:: Exercises ::
a. In the pairwise comparison guide, how many two-item judgments does a full set of eight items require?
b. Print everything in the pairwise comparison guide from "- The set is" down to "28 for eight).", word for word.

>> Start Supplied text

---
name: think-pairwise-comparison
description: Produces a binary-vote comparison matrix (every pair judged A-beats-B), a derived ranking, and a consistency check, ordering options without any criteria axis or absolute scoring. Use when items must be ranked but no defensible scale or articulable criteria exist. Not a criteria-weighted option matrix and not a base-rate forecast.
license: Apache-2.0
metadata:
  id: thinking-framework-skills.pairwise-comparison
  family: decision-and-option-evaluation
  evidence-tier: "P"
  version: 0.1.0
  standard: "0.8"
---
<!-- thinking-framework-skills | https://github.com/product-on-purpose/thinking-framework-skills | Apache-2.0 -->
# Pairwise Comparison

Ranking a set of options holistically forces an unstable judgment: "rank these six from best to worst" or "score each from 1 to 10" demands a fixed internal scale and a memory of how earlier items were scored, and that scale wobbles. Pairwise comparison replaces the one hard holistic ranking with a series of isolated two-item judgments. For every pair it asks the single easier question - which of these two is better? - then tallies each item's wins into a matrix and reads the ranking off the tally. The durable move is psychophysical: a person (or an agent) holds a far more stable signal for "A beats B" than for "A is a 7," because the binary judgment needs no absolute scale and no criteria axis. The matrix also exposes its own quality - a cycle (A beats B, B beats C, C beats A) is a visible inconsistency to revisit, not a hidden error.

The output is a **binary-vote comparison matrix**: every pair judged A-beats-B, the derived ranking (each option's win count, ties broken by head-to-head), and a consistency check that surfaces any cycles. There is deliberately no criteria column and no absolute score. This is the narrow, honest reading of the technique - rank when you cannot score - and it is scoped precisely to the case the weighted-matrix skills disclaim.

## When to Use

- Items must be ordered, but no one can defend a 1-to-10 scale and the criteria that would justify a score genuinely cannot be articulated (qualitative artifacts - writing samples, design submissions, shortlisted proposals - where holistic marking is noisy).
- The decision-maker can reliably say "this one beats that one" for any pair, even though they cannot say "this one is a 7."
- The set is small enough to compare every pair by hand (roughly up to 6-8 items; the full set is n(n-1)/2 judgments - 15 for six items, 28 for eight).
- A surfaced cycle (an intransitivity) would be useful information - a prompt to re-examine two judgments - rather than noise to suppress.

## When NOT to Use

- **Do not use it when criteria are nameable and a scale is defensible.** That is `think-decision-option-review` - the criteria-weighted option matrix. Its procedure already defines and weights the criteria, scores each option on a stated scale, and surfaces tradeoffs. If you can say what a high score means, that skill is faster and more inspectable, and pairwise voting on the criteria is just an elaborate way to fill one weight column it already owns. Pairwise comparison occupies the case `think-decision-option-review` explicitly disclaims ("when the criteria genuinely cannot be articulated").

>> End Supplied text
>> Start Given records

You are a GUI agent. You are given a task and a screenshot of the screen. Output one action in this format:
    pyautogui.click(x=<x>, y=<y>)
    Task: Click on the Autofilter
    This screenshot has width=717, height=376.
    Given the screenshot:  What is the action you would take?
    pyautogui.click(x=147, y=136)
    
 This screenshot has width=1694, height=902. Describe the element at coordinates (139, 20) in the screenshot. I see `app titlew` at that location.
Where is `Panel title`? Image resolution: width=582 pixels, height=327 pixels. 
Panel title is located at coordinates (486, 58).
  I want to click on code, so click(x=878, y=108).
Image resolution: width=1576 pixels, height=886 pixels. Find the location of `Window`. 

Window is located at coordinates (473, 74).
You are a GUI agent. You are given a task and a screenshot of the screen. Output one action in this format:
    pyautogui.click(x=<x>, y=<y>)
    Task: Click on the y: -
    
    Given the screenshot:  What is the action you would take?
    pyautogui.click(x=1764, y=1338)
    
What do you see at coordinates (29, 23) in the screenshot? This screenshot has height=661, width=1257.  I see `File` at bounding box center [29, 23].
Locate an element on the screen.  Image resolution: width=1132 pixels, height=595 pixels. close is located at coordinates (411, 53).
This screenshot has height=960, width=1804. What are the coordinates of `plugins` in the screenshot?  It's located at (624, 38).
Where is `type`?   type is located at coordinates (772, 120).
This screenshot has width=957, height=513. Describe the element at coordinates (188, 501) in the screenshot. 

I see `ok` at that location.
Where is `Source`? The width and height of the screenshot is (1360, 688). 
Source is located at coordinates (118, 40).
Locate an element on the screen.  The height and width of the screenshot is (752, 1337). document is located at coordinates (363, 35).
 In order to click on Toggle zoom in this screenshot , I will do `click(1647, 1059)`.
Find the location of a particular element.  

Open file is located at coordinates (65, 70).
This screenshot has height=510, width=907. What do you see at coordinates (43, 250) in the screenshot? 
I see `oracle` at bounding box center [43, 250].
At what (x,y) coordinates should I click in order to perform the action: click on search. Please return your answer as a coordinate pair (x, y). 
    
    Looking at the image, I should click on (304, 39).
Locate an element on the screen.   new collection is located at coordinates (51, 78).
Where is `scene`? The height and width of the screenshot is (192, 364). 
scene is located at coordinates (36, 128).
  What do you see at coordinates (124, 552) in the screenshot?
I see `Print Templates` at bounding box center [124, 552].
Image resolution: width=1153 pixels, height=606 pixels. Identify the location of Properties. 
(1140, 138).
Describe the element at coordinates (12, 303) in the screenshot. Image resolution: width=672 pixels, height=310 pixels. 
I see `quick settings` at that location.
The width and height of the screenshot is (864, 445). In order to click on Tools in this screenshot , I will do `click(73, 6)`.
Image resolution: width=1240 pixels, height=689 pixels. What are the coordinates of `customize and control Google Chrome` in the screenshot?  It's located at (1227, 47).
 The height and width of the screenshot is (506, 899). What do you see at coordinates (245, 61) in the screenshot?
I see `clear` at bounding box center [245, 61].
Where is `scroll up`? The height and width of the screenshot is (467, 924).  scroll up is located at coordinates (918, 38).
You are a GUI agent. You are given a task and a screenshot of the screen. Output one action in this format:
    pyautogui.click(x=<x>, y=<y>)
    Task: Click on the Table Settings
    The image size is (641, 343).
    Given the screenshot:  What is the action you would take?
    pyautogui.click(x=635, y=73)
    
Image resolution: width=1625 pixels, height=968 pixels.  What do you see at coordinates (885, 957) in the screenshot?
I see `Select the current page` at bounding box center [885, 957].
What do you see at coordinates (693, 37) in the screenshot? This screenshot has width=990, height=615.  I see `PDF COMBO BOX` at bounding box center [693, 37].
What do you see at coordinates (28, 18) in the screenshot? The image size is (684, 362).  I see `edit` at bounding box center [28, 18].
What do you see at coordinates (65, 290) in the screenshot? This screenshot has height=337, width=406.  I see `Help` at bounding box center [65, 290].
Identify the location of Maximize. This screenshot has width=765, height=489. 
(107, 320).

>> End Given records

:: Task-by-task solutions ::
a. 28

b.
- The set is small enough to compare every pair by hand (roughly up to 6-8 items; the full set is n(n-1)/2 judgments - 15 for six items, 28 for eight).